▶ [作業内容]: 以下のレコードをすべて、一字一句変えずにそのまま引用すること。
─── 入力データ
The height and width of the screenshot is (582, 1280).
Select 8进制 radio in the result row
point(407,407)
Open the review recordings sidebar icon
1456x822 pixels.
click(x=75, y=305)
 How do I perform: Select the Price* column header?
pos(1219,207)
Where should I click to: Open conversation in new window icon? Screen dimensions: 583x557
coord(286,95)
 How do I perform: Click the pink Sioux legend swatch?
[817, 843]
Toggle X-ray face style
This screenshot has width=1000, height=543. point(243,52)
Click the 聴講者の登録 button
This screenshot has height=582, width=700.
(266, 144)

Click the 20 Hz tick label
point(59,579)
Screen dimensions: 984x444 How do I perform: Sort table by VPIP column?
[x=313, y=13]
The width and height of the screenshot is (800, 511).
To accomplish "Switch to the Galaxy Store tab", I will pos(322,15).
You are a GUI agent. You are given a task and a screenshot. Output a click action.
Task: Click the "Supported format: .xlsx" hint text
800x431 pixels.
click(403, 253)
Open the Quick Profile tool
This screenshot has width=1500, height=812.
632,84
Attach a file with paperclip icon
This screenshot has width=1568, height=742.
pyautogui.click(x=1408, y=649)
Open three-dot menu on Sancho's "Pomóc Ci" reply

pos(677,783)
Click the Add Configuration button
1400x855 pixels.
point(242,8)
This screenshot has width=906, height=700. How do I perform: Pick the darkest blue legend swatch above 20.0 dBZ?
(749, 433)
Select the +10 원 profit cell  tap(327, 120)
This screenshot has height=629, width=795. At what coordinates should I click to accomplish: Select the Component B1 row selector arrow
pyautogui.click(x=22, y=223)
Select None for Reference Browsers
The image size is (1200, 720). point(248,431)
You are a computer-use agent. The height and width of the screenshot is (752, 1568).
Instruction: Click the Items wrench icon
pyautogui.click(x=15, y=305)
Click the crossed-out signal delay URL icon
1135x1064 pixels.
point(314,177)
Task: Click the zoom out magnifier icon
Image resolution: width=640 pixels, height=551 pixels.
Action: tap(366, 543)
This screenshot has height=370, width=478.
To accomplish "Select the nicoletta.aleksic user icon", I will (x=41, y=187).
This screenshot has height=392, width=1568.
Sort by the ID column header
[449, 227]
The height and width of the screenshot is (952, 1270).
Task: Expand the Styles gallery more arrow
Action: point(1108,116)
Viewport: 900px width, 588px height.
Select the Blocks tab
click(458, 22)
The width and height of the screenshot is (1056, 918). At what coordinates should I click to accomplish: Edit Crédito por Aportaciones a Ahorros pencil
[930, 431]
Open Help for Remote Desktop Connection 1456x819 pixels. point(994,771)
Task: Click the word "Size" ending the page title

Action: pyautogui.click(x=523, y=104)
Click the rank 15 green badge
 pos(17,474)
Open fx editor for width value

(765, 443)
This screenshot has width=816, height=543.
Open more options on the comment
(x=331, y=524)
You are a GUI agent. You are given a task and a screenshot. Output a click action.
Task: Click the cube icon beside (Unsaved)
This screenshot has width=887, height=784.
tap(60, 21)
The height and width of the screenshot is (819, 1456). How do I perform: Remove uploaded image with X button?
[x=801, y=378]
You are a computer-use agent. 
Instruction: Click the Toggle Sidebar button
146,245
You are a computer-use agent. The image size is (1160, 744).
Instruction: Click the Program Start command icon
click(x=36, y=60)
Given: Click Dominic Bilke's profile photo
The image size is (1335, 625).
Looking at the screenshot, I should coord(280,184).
──────
▶ [解答]:
The height and width of the screenshot is (582, 1280).
Select 8进制 radio in the result row
point(407,407)
Open the review recordings sidebar icon
1456x822 pixels.
click(x=75, y=305)
 How do I perform: Select the Price* column header?
pos(1219,207)
Where should I click to: Open conversation in new window icon? Screen dimensions: 583x557
coord(286,95)
 How do I perform: Click the pink Sioux legend swatch?
[817, 843]
Toggle X-ray face style
This screenshot has width=1000, height=543. point(243,52)
Click the 聴講者の登録 button
This screenshot has height=582, width=700.
(266, 144)

Click the 20 Hz tick label
point(59,579)
Screen dimensions: 984x444 How do I perform: Sort table by VPIP column?
[x=313, y=13]
The width and height of the screenshot is (800, 511).
To accomplish "Switch to the Galaxy Store tab", I will pos(322,15).
You are a GUI agent. You are given a task and a screenshot. Output a click action.
Task: Click the "Supported format: .xlsx" hint text
800x431 pixels.
click(403, 253)
Open the Quick Profile tool
This screenshot has width=1500, height=812.
632,84
Attach a file with paperclip icon
This screenshot has width=1568, height=742.
pyautogui.click(x=1408, y=649)
Open three-dot menu on Sancho's "Pomóc Ci" reply

pos(677,783)
Click the Add Configuration button
1400x855 pixels.
point(242,8)
This screenshot has width=906, height=700. How do I perform: Pick the darkest blue legend swatch above 20.0 dBZ?
(749, 433)
Select the +10 원 profit cell  tap(327, 120)
This screenshot has height=629, width=795. At what coordinates should I click to accomplish: Select the Component B1 row selector arrow
pyautogui.click(x=22, y=223)
Select None for Reference Browsers
The image size is (1200, 720). point(248,431)
You are a computer-use agent. The height and width of the screenshot is (752, 1568).
Instruction: Click the Items wrench icon
pyautogui.click(x=15, y=305)
Click the crossed-out signal delay URL icon
1135x1064 pixels.
point(314,177)
Task: Click the zoom out magnifier icon
Image resolution: width=640 pixels, height=551 pixels.
Action: tap(366, 543)
This screenshot has height=370, width=478.
To accomplish "Select the nicoletta.aleksic user icon", I will (x=41, y=187).
This screenshot has height=392, width=1568.
Sort by the ID column header
[449, 227]
The height and width of the screenshot is (952, 1270).
Task: Expand the Styles gallery more arrow
Action: point(1108,116)
Viewport: 900px width, 588px height.
Select the Blocks tab
click(458, 22)
The width and height of the screenshot is (1056, 918). At what coordinates should I click to accomplish: Edit Crédito por Aportaciones a Ahorros pencil
[930, 431]
Open Help for Remote Desktop Connection 1456x819 pixels. point(994,771)
Task: Click the word "Size" ending the page title

Action: pyautogui.click(x=523, y=104)
Click the rank 15 green badge
 pos(17,474)
Open fx editor for width value

(765, 443)
This screenshot has width=816, height=543.
Open more options on the comment
(x=331, y=524)
You are a GUI agent. You are given a task and a screenshot. Output a click action.
Task: Click the cube icon beside (Unsaved)
This screenshot has width=887, height=784.
tap(60, 21)
The height and width of the screenshot is (819, 1456). How do I perform: Remove uploaded image with X button?
[x=801, y=378]
You are a computer-use agent. 
Instruction: Click the Toggle Sidebar button
146,245
You are a computer-use agent. The image size is (1160, 744).
Instruction: Click the Program Start command icon
click(x=36, y=60)
Given: Click Dominic Bilke's profile photo
The image size is (1335, 625).
Looking at the screenshot, I should coord(280,184).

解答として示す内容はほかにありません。